The Arena Football League had a regional-cable deal with Fox Sports Net (beginning in 2004), where FSN regional affiliates in AFL markets carried local team games. In some areas, such as with the Arizona Rattlers, Fox Sports affiliates still carry the games.
The Fox Sports Networks agreement had some of the revenue-sharing aspects in common with the two-year deal that the AFL had with NBC. FSN, like NBC, didn't pay rights fees to carry the games. The network instead, split ad revenue with the AFL; NBC split ad revenue 50-50 with the league, and the Fox deal was similar but apparently not 50-50. The agreement calls for FSN to produce the game telecasts, and both the AFL and FSN will work together to sell advertising inventory. Once FSN reimbursed for its production costs, the two organizations would share ad revenue. The agreement, combined with individual team broadcasting agreements, increased the number of AFL non-NBC games on television from 39 in 2004 to more than 120 in 2005. Most FSN regional telecasts took place on Fridays and Saturdays, and were in addition to the AFL’s exclusive Sunday afternoon national window on NBC.

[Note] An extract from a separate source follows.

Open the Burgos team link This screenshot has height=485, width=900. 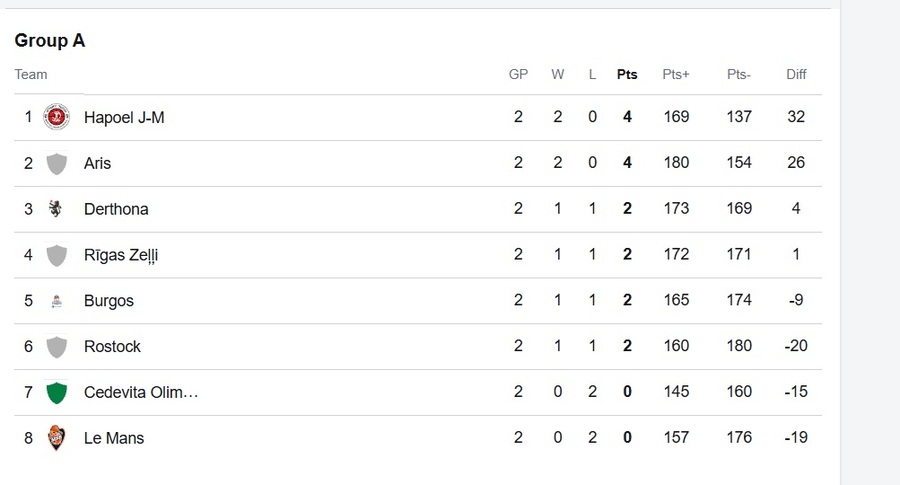(x=108, y=301)
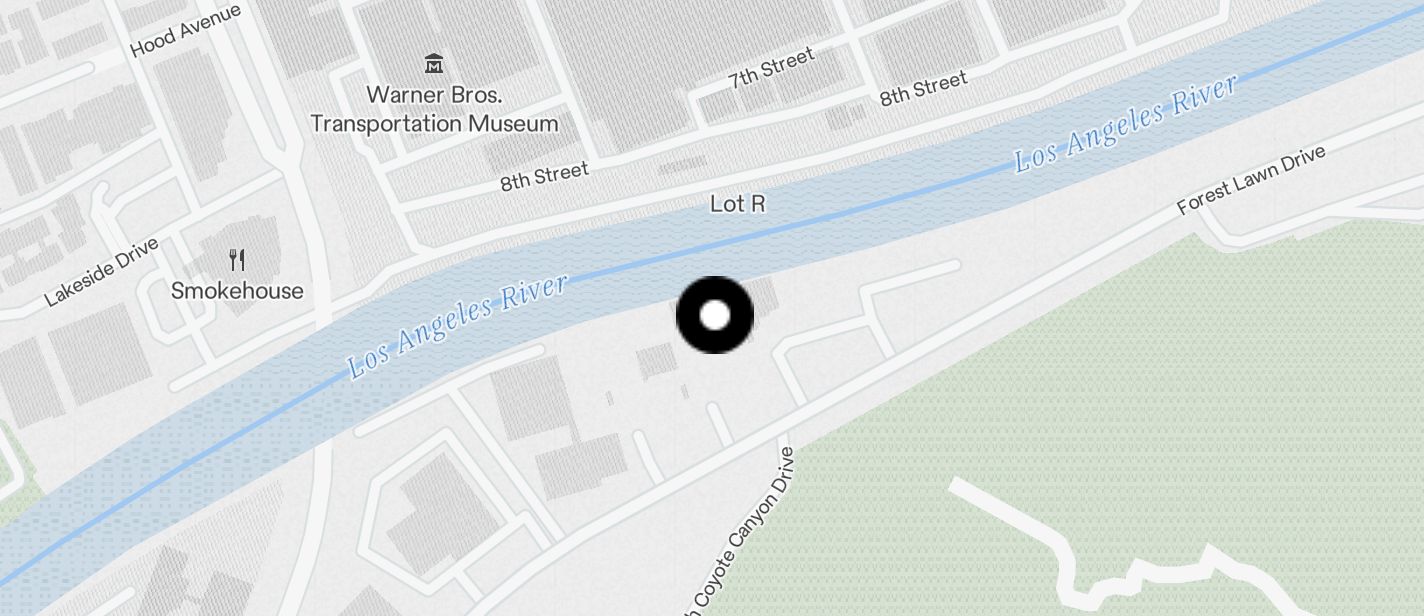The width and height of the screenshot is (1424, 616).
Task: Click the Los Angeles River label near Forest Lawn Drive
Action: tap(1126, 123)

FSN would carry more than 100 telecasts in 2004, including eight games on Fox–owned Sunshine Network (now Sun Sports), with 15 of the 17 teams appearing a minimum of five times. All 17 teams would have at least two games televised through this agreement.
In addition, FSN would continue producing and televising AFL WEEKLY, a weekly magazine program that premiered on the network in the previous season.

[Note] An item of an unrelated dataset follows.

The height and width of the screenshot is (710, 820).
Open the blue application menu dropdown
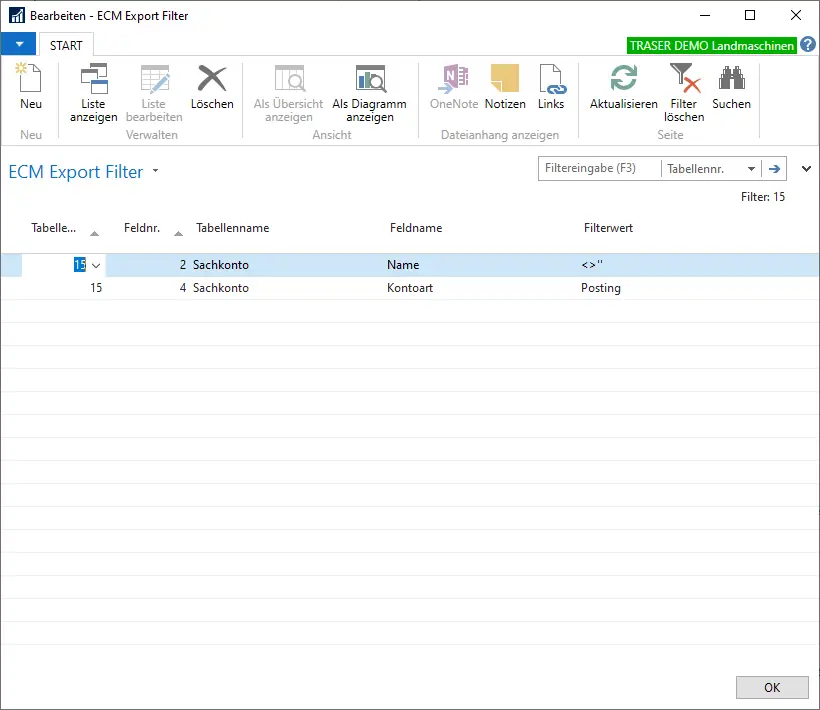(18, 45)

The AFL had 17 teams in markets from coast to coast, with 16 of them located in markets serviced by a Fox or Rainbow-owned regional sports network, making the AFL a natural local programming addition. In addition to the aforementioned Sunshine (the FSN broadcast affiliate of the Orlando Predators and Tampa Bay Storm), the other FSN-owned regional affiliates boasting local AFL teams and scheduled to carry games were FSN Arizona (Arizona Rattlers), FSN Detroit (Grand Rapids Rampage), FSN Rocky Mountain (Colorado Crush), FSN South (Georgia Force and Nashville Kats), FSN Southwest (Austin Wranglers, Dallas Desperados and New Orleans VooDoo) and FSN West (Las Vegas Gladiators and Los Angeles Avengers). Meanwhile, the Rainbow-owned FSN affiliates were FSN Bay Area (now Comcast SportsNet Bay Area) (San Jose SaberCats), the now defunct FSN Chicago (Chicago Rush), FSN New York (now MSG Plus) (New York Dragons) and FSN Ohio (Columbus Destroyers). Each region had its own broadcast team, with the home market’s FSN network responsible for a single production which in return, would be fed to the visiting team’s local FSN network.